Not far from Ogaki is Takayama. It’s only a two hour train ride away, and that’s not even a shinkansen. It’s just a normal diesel train, with lots of stops to allow other trains to pass on the single track leading to and from the mountain city. The train tickets were kind of expensive, but once you arrive in Takayama it’s not difficult to make your own fun.
My affordable fun was hiking around the ruins of Takayama Castle. Apparently, it was destroyed by the Tokugawa Shogunate in the 1600s, which is a pity. Judging by the remaining footprint, it was a pretty large castle and must’ve been quite the sight to behold. These days, the only structure left is the foundation of one particular section of the castle at the top of the hill. So if you go to Takayama looking forward to Takayama Castle, prepare to be disappointed haha. The real joy of the hike is not the castle (which doesn’t exist anymore) but the forest that’s grown in its place. The canopy is thick and varied, with lots of singing birds and insects. The foliage is green and luscious, lending a greenish hue to everything that’s really magical. From the top of the hill, the forest is so thick that you can’t really get a good view of Takayama, but that’s okay for me, because I prefer a view of nature to a view of a city (pretty though Takayama is as a city).
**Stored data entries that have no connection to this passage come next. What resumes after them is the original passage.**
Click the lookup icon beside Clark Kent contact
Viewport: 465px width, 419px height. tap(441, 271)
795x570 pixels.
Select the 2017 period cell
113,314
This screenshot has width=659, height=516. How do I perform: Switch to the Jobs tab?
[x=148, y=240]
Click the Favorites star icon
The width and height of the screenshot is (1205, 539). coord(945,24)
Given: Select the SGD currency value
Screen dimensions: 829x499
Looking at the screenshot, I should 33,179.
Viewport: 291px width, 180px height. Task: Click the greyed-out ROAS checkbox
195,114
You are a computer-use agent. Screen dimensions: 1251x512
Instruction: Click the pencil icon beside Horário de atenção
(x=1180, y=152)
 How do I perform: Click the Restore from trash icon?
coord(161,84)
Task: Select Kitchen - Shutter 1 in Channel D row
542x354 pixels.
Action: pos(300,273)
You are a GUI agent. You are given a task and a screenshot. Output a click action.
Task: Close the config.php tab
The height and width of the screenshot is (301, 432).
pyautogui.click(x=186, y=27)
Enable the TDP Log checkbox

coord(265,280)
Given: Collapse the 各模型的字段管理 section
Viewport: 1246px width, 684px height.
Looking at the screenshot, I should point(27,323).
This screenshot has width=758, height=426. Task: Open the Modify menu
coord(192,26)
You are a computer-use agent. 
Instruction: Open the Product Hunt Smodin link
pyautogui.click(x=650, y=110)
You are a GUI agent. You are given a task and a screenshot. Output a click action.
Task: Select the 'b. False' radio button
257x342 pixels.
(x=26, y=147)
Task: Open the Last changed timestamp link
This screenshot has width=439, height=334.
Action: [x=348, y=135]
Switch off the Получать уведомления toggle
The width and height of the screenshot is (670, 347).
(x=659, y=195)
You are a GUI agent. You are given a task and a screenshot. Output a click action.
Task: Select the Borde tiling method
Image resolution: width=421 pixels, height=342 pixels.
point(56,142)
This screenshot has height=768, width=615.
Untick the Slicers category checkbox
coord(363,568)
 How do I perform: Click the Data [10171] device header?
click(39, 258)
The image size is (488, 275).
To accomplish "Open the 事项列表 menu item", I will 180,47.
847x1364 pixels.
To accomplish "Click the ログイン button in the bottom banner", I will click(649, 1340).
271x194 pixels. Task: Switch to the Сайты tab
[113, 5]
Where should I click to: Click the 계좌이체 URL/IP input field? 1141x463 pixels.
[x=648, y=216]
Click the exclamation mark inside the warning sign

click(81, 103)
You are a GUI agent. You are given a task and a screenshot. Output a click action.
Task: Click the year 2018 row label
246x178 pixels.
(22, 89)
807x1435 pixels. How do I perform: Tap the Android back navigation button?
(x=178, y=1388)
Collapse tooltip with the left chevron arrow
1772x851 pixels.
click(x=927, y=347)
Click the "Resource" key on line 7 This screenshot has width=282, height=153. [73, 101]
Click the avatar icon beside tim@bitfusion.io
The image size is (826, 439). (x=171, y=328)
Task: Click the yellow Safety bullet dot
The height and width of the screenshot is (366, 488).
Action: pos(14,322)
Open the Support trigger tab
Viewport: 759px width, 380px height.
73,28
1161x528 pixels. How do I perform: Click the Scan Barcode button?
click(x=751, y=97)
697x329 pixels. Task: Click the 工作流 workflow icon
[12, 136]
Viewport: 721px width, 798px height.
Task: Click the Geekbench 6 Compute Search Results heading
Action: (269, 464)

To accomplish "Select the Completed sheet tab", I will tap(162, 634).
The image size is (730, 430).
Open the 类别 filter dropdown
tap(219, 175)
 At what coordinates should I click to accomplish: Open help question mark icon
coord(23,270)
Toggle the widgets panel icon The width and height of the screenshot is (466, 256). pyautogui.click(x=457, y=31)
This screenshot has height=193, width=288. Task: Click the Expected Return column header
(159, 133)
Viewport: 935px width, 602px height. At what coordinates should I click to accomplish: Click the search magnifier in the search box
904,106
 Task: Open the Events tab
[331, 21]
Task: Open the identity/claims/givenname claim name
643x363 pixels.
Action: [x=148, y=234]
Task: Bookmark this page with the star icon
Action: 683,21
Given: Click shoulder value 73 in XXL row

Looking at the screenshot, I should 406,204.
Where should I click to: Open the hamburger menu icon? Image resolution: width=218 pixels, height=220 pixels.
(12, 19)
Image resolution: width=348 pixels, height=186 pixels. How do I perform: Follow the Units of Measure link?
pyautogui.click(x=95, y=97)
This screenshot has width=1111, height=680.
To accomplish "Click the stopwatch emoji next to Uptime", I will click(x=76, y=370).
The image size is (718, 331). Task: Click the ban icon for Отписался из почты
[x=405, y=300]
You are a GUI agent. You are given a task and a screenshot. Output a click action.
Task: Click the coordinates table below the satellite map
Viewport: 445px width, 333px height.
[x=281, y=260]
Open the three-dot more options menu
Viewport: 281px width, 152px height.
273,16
Could I have accomplished this hiking somewhere much closer and cheaper? Yes, I could have. But would I have these memories otherwise? Nope!
Once I finished the free portion of my little adventure, I returned to the city, or rather the old town. The buildings are super old and traditional, and I just think they’re gorgeous. New architecture tends to be pretty bland: lots of squares and minimal decoration. Not so with those old buildings! This is a common phenomenon in America, too, and as a result “craftsman” houses with lots of detailed woodwork are highly prized and expensive. I feel the same way about old Japanese structures. They have lots of interesting angles and interesting beams and woodwork and rooftops. They’re really interesting to look at, and I had a great time wandering around the old town admiring these buildings. Finally, I caved to the call of consumerism and got a few trinkets and gifts to send to my family. The shops were pretty airy, with an open air feeling, and large doorways welcoming you inside. You can definitely tell this is a tourist town normally by the good inside the shops. Still, I’m happy with my little purchases, and I got out of there with under $100 spent on food and goods, which meant I was on budget.
Then I took the train back home and enjoyed the scenery en route. (It really is a gorgeous train ride. I’d intended to crochet during the train ride, but I ultimately got very little done because I was so busy ogling the mountains and the river gorge and the dams and the nature and everything. No regrets.)
So, yeah. Takayama was great. I highly recommend it.